First, there is concern that the benefits of MNC foreign investment are unfairly distributed to the benefit of political elites rather than the middle class or the poor. Second, firms involved in commodity extraction export local resources for significant profit while returning little benefit to the local population. Third, MNCs own the majority of the world’s patents and intellectual property rights, giving them significant control over the diffusion of technology and skills. Finally, developed countries vying for FDI are often forced to reduce or eliminate regulations and restrictions on firm behavior, the result of which is a “race to the bottom” by firms seeking the loosest regulatory framework within which to operate.

While some scholars question the empirical validity of a race to the bottom, international competition for FDI is undeniable. Countries are reluctant to put restrictions on MNCs, resulting in the reduction of standards on matters of international import, including environmental regulation and the rights of workers. Not only are less-developed countries forced to loosen regulations, but developed countries have little transparency or control over the foreign activities of the corporations ostensibly under their jurisdiction.

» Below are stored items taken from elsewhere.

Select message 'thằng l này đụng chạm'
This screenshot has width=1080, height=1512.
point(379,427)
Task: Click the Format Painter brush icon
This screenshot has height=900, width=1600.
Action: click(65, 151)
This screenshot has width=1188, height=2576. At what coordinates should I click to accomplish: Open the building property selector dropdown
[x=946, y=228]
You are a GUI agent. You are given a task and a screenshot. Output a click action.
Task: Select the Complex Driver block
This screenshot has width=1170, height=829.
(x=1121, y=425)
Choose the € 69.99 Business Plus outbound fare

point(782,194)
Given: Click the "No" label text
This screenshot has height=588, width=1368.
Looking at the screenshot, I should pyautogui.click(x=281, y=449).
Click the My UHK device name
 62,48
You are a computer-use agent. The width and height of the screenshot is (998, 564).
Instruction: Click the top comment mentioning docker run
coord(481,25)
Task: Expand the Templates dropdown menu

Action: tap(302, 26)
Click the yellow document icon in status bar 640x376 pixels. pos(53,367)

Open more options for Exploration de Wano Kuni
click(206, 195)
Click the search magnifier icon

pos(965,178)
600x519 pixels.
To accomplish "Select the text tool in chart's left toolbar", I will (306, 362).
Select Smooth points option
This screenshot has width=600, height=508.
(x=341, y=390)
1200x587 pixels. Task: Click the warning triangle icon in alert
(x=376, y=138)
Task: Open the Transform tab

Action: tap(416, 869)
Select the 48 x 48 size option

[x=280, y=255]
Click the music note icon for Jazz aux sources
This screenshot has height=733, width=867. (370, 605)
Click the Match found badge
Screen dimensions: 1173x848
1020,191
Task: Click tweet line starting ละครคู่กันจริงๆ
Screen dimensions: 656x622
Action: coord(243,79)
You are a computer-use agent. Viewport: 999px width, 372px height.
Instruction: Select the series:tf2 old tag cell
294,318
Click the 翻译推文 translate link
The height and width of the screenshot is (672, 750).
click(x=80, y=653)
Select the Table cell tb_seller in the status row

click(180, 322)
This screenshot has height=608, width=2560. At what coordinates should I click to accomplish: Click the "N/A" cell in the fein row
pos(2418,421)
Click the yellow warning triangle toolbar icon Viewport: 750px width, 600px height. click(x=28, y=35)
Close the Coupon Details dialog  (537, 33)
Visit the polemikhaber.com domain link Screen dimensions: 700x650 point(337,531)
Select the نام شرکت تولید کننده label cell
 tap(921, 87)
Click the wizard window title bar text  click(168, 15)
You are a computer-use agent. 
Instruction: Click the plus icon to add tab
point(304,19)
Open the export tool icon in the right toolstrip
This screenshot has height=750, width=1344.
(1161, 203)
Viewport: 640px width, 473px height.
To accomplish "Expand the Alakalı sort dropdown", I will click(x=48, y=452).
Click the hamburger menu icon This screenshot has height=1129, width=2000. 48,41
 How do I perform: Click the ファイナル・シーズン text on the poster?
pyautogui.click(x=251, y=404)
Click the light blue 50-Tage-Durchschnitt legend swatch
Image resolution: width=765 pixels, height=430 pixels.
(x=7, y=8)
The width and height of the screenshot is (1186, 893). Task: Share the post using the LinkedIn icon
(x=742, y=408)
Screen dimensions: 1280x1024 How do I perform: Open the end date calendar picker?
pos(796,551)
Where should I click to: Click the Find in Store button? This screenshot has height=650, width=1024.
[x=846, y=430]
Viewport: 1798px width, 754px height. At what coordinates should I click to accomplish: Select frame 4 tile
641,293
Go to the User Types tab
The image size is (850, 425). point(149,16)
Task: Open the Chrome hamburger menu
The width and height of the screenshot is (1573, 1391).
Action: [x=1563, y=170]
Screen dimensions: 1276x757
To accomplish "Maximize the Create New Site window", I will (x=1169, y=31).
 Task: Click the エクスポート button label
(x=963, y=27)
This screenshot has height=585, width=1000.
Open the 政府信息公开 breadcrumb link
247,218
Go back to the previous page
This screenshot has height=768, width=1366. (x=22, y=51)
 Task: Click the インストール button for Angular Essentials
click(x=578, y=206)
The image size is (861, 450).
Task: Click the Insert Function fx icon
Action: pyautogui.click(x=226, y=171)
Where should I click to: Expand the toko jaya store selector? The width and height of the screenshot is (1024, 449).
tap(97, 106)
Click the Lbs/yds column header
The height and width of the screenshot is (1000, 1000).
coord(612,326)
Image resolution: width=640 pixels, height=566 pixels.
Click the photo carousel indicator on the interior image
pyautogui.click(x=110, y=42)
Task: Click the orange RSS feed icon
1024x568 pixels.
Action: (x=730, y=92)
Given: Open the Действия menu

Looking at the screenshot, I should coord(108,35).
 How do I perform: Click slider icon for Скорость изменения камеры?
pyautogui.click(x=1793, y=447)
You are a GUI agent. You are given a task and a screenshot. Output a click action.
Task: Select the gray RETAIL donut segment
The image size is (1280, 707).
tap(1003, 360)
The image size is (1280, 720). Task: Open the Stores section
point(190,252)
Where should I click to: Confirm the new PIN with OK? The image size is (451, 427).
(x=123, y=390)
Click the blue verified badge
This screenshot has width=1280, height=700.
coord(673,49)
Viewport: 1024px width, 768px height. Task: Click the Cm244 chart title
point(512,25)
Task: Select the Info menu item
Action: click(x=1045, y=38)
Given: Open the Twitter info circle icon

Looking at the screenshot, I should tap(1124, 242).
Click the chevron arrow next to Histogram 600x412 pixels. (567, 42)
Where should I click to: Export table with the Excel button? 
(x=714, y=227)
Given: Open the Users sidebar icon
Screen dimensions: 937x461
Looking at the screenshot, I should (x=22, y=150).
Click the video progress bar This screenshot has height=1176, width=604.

The debate surrounding MNCs will surely continue. Paralleling the questions and concerns surrounding globalization, the benefits of MNC expansion must be balanced by the sober analysis of the threats they may also present to the international system of states.

Bibliography:

  1. Chandler, A. D., and B. Mazlish. Leviathans: Multinational Corporations and the New Global History. Cambridge: Cambridge University Press, 2005.
  2. Held, D., A. McGrew, D. Goldblatt, and J. Perraton. Global Transformations: Politics, Economics, and Culture. Stanford, Calif.: Stanford University Press, 1999.
  3. Korten, David C. When Corporations Rule the World. San Francisco: Berrett Koehler, 2001.
  4. Vogel, David. Trading Up: Consumer and Environmental Regulation in a Global Economy. Cambridge, Mass.: Harvard University Press, 1995.